An exact copy of every record is needed.

* * * * * * *

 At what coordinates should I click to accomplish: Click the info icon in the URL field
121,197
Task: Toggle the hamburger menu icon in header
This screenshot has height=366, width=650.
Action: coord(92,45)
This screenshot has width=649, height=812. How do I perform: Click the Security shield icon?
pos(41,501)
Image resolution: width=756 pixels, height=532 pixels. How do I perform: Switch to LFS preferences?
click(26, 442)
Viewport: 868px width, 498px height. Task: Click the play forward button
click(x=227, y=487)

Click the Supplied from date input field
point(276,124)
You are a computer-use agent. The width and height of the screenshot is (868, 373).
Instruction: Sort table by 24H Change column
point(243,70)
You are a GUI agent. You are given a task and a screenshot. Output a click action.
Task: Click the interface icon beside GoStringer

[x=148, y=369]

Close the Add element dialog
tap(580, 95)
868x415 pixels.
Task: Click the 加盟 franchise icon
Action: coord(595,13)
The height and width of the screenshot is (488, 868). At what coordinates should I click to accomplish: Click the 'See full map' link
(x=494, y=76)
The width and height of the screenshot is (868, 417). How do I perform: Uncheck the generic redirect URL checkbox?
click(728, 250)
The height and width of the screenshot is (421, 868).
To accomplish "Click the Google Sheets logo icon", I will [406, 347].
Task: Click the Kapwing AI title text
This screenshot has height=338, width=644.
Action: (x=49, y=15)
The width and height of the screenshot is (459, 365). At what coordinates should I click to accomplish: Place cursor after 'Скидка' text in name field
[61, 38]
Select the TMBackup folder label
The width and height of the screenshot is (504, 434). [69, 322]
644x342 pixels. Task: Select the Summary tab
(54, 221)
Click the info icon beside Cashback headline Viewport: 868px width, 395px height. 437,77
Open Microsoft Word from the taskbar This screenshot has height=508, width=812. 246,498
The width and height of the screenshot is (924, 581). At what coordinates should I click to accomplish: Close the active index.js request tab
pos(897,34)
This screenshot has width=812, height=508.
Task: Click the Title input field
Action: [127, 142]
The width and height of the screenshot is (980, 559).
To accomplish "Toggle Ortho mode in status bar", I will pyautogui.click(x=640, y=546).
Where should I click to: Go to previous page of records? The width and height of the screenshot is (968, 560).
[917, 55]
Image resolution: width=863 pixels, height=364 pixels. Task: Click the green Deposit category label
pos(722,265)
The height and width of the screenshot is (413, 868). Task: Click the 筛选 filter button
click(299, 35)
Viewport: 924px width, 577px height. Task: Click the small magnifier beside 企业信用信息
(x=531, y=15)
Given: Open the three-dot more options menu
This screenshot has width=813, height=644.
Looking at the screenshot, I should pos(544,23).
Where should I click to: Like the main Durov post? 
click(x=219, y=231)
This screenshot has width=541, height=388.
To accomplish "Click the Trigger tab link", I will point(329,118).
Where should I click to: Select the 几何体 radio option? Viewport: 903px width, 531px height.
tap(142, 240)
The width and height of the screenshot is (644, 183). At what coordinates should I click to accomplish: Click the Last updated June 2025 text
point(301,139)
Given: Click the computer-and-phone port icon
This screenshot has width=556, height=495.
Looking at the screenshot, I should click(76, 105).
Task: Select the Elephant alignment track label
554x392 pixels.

* * * * * * *

Result below:
 At what coordinates should I click to accomplish: Click the info icon in the URL field
121,197
Task: Toggle the hamburger menu icon in header
This screenshot has height=366, width=650.
Action: coord(92,45)
This screenshot has width=649, height=812. How do I perform: Click the Security shield icon?
pos(41,501)
Image resolution: width=756 pixels, height=532 pixels. How do I perform: Switch to LFS preferences?
click(26, 442)
Viewport: 868px width, 498px height. Task: Click the play forward button
click(x=227, y=487)

Click the Supplied from date input field
point(276,124)
You are a computer-use agent. The width and height of the screenshot is (868, 373).
Instruction: Sort table by 24H Change column
point(243,70)
You are a GUI agent. You are given a task and a screenshot. Output a click action.
Task: Click the interface icon beside GoStringer

[x=148, y=369]

Close the Add element dialog
tap(580, 95)
868x415 pixels.
Task: Click the 加盟 franchise icon
Action: coord(595,13)
The height and width of the screenshot is (488, 868). At what coordinates should I click to accomplish: Click the 'See full map' link
(x=494, y=76)
The width and height of the screenshot is (868, 417). How do I perform: Uncheck the generic redirect URL checkbox?
click(728, 250)
The height and width of the screenshot is (421, 868).
To accomplish "Click the Google Sheets logo icon", I will [406, 347].
Task: Click the Kapwing AI title text
This screenshot has height=338, width=644.
Action: (x=49, y=15)
The width and height of the screenshot is (459, 365). At what coordinates should I click to accomplish: Place cursor after 'Скидка' text in name field
[61, 38]
Select the TMBackup folder label
The width and height of the screenshot is (504, 434). [69, 322]
644x342 pixels. Task: Select the Summary tab
(54, 221)
Click the info icon beside Cashback headline Viewport: 868px width, 395px height. 437,77
Open Microsoft Word from the taskbar This screenshot has height=508, width=812. 246,498
The width and height of the screenshot is (924, 581). At what coordinates should I click to accomplish: Close the active index.js request tab
pos(897,34)
This screenshot has width=812, height=508.
Task: Click the Title input field
Action: [127, 142]
The width and height of the screenshot is (980, 559).
To accomplish "Toggle Ortho mode in status bar", I will pyautogui.click(x=640, y=546).
Where should I click to: Go to previous page of records? The width and height of the screenshot is (968, 560).
[917, 55]
Image resolution: width=863 pixels, height=364 pixels. Task: Click the green Deposit category label
pos(722,265)
The height and width of the screenshot is (413, 868). Task: Click the 筛选 filter button
click(299, 35)
Viewport: 924px width, 577px height. Task: Click the small magnifier beside 企业信用信息
(x=531, y=15)
Given: Open the three-dot more options menu
This screenshot has width=813, height=644.
Looking at the screenshot, I should pos(544,23).
Where should I click to: Like the main Durov post? 
click(x=219, y=231)
This screenshot has width=541, height=388.
To accomplish "Click the Trigger tab link", I will point(329,118).
Where should I click to: Select the 几何体 radio option? Viewport: 903px width, 531px height.
tap(142, 240)
The width and height of the screenshot is (644, 183). At what coordinates should I click to accomplish: Click the Last updated June 2025 text
point(301,139)
Given: Click the computer-and-phone port icon
This screenshot has width=556, height=495.
Looking at the screenshot, I should click(76, 105).
Task: Select the Elephant alignment track label
554x392 pixels.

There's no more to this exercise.